Des interdictions progressives
Dans sa version initiale, l’article 1er prévoyait une interdiction générale et sans mesure transitoire des PFAS sur le sol français. Lors de l’examen en commission, celle-ci a été largement nuancée, avec une prohibition en deux temps : à partir de 2026 pour quatre types de produits : les emballages alimentaires, les cosmétiques, les produits de fartage et les textiles. Et enfin, à partir de 2030 pour l’ensemble des autres usages. Les produits présentant des taux de concentration « résiduels » échappent à l’interdiction.
Plusieurs exceptions ont aussi été apportées pour les textiles, lorsqu’ils concernent des usages stratégiques, notamment dans le domaine militaire, ou industriels. (...)
La gauche a également échoué à faire élargir l’interdiction des PFAS aux mousses anti-incendie, une demande des pompiers. Christophe Béchu a rappelé qu’un tel projet d’interdiction était déjà sur la table au niveau européen.

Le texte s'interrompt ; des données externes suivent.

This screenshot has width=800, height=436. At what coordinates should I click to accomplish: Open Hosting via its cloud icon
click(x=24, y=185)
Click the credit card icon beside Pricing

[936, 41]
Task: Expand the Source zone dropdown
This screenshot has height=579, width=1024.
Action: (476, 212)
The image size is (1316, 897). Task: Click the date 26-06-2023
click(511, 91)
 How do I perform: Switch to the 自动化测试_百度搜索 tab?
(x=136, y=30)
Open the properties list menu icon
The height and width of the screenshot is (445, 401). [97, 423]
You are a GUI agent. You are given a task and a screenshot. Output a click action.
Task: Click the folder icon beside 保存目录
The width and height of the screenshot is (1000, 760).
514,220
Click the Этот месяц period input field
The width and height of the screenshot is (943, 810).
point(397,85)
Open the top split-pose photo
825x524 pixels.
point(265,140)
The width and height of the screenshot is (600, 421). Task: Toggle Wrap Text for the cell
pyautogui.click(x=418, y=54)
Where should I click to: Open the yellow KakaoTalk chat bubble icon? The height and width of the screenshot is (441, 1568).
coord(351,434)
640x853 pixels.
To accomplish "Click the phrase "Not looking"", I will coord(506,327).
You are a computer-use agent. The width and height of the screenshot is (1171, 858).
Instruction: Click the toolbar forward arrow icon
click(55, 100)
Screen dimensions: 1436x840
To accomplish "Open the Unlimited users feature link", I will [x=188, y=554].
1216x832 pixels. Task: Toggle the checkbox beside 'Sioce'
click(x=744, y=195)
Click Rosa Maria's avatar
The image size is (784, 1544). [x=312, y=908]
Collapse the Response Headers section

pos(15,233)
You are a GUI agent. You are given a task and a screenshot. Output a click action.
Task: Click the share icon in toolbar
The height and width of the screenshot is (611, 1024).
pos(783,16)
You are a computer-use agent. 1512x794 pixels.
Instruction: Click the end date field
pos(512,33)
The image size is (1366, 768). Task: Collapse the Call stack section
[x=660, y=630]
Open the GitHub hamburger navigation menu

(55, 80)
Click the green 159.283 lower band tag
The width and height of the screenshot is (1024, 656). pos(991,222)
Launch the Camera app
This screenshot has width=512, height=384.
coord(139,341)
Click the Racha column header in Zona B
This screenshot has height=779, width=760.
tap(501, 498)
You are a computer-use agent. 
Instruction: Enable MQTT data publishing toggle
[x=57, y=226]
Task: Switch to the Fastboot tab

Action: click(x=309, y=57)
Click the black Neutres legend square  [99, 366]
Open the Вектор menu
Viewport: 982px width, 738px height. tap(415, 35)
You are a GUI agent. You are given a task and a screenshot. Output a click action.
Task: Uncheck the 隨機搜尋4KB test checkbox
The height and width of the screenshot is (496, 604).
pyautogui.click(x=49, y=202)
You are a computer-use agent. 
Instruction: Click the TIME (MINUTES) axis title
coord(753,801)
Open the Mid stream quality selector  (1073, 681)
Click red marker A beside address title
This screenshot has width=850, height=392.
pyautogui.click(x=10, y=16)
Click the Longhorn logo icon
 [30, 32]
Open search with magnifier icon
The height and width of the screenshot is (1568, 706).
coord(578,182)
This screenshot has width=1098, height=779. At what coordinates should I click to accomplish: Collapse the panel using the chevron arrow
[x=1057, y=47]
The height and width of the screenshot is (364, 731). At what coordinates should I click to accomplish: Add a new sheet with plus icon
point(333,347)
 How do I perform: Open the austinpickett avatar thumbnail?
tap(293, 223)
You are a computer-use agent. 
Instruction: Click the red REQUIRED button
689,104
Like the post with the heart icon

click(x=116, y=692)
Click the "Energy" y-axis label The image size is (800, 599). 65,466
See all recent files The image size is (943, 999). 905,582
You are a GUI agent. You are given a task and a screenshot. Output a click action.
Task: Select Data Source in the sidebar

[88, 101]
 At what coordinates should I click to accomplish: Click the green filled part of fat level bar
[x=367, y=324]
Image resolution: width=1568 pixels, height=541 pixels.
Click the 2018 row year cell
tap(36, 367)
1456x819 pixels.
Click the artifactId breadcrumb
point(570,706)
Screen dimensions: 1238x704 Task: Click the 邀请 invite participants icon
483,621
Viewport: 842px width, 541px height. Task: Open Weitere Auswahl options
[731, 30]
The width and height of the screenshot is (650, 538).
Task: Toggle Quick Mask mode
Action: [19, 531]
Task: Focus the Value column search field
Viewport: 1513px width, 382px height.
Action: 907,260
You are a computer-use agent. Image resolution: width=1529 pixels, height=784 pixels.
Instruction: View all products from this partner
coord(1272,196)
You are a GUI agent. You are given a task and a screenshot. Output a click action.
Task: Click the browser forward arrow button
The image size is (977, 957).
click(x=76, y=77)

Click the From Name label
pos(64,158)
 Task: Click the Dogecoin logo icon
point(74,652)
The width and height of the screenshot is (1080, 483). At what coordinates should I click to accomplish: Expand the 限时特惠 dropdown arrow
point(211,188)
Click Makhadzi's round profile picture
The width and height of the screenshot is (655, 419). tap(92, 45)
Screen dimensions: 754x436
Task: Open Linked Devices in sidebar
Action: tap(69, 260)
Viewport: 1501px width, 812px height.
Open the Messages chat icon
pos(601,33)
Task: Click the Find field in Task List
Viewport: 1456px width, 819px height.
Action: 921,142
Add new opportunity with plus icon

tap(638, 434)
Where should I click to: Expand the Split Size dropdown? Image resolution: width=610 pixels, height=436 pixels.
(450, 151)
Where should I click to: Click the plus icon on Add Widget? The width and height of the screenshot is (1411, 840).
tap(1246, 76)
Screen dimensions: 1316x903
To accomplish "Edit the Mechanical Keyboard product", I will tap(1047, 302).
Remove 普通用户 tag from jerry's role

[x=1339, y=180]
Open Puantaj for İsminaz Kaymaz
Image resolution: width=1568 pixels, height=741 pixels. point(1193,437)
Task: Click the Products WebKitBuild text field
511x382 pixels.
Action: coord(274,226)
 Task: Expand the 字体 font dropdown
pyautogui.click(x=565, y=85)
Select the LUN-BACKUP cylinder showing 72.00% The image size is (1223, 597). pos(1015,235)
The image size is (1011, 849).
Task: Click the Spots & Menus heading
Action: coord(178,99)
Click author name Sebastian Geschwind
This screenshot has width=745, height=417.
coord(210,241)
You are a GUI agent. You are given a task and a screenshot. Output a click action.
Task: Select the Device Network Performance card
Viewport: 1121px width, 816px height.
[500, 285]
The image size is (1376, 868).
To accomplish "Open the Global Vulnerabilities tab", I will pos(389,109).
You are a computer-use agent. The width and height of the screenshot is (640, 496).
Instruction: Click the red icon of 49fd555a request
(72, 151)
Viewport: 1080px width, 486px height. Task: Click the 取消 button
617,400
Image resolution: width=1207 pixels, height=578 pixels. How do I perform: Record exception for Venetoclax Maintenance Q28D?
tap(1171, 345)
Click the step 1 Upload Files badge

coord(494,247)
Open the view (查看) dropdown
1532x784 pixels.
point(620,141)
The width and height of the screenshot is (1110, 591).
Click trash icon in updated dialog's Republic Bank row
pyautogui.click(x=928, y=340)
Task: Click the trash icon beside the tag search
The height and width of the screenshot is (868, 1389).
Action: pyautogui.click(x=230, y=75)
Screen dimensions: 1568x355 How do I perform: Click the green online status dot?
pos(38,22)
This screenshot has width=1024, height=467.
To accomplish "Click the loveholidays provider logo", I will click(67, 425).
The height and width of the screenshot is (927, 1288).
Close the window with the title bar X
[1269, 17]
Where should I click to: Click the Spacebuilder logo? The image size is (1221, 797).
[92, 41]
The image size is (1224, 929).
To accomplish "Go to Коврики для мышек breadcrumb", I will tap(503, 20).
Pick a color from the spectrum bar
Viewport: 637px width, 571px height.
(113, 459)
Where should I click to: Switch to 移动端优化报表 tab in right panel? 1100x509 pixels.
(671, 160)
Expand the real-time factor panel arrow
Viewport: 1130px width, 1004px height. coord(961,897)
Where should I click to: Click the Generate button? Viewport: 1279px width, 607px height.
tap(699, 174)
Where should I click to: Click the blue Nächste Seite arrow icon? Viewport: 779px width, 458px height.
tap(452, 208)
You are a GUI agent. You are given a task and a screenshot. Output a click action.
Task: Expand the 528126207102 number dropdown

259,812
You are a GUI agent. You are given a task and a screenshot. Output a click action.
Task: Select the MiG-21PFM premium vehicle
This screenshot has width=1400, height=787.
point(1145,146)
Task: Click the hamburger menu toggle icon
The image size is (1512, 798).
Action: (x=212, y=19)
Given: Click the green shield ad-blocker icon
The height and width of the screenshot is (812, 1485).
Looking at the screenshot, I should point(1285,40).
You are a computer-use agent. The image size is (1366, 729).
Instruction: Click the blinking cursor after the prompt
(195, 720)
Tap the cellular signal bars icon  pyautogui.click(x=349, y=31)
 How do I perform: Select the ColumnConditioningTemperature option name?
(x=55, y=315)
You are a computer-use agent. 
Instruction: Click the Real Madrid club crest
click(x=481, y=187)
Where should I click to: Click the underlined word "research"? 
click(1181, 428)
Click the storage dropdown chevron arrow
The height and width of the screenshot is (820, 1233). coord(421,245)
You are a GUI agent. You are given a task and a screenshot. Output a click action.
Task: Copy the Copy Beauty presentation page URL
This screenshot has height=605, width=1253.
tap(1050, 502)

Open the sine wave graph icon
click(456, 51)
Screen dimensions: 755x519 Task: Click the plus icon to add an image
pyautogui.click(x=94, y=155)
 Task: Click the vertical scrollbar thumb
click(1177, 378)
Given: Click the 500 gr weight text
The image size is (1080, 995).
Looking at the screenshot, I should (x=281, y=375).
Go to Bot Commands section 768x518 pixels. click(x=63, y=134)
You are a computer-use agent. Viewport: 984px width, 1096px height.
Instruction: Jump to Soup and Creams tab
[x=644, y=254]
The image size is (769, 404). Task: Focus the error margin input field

La nécessité d’un cadre européen
Pour le rapporteur, ce texte permet, « à quelques jours des élections, d’envoyer un signal fort aux instances européennes. » Une référence à l’initiative lancée par cinq pays européens qui vise à construire une démarche de restriction des PFAS au niveau communautaire. Pourtant, c’est au nom de cette même initiative que le gouvernement a marqué un certain scepticisme face à la proposition de loi, jugeant préférable d’attendre la mise en place d’un cadre européen avant de légiférer. (...)
Sur le principe du « pollueur-payeur », la proposition de loi instaure une taxe sur les industries dont les activités entraînent un rejet de polluants éternels dans l’environnement. Par ailleurs, dans la foulée du scandale des eaux contaminées du groupe Nestlé Waters, le contrôle sanitaire de la qualité des eaux potables inclura désormais un contrôle des PFAS.
Les élus ont également acté la création d’une carte numérique des sites émettant ou ayant pu émettre des polluants éternels. En revanche, l’idée de lister les communes les plus exposées avait été retoquée dès l’examen en commission, afin d’éviter toute stigmatisation.
Pour le sénateur PS Hervé Gillé, le texte modifié « est moins ambitieux » que celui voté à l’Assemblée nationale. Plusieurs dispositions sont renvoyées à l’application de décrets, notamment en ce qui concerne la liste des molécules interdites et les seuils de concentration tolérés, « ce qui nuit à la transparence et à la bonne lisibilité de la loi », a regretté l’élu.
La proposition de loi, telle que modifiée par le Sénat, doit désormais repasser devant les députés pour une seconde lecture. « Les écologistes seront mobilisés pour que le processus législatif aille jusqu’au bout », a promis la sénatrice Anne Souyris.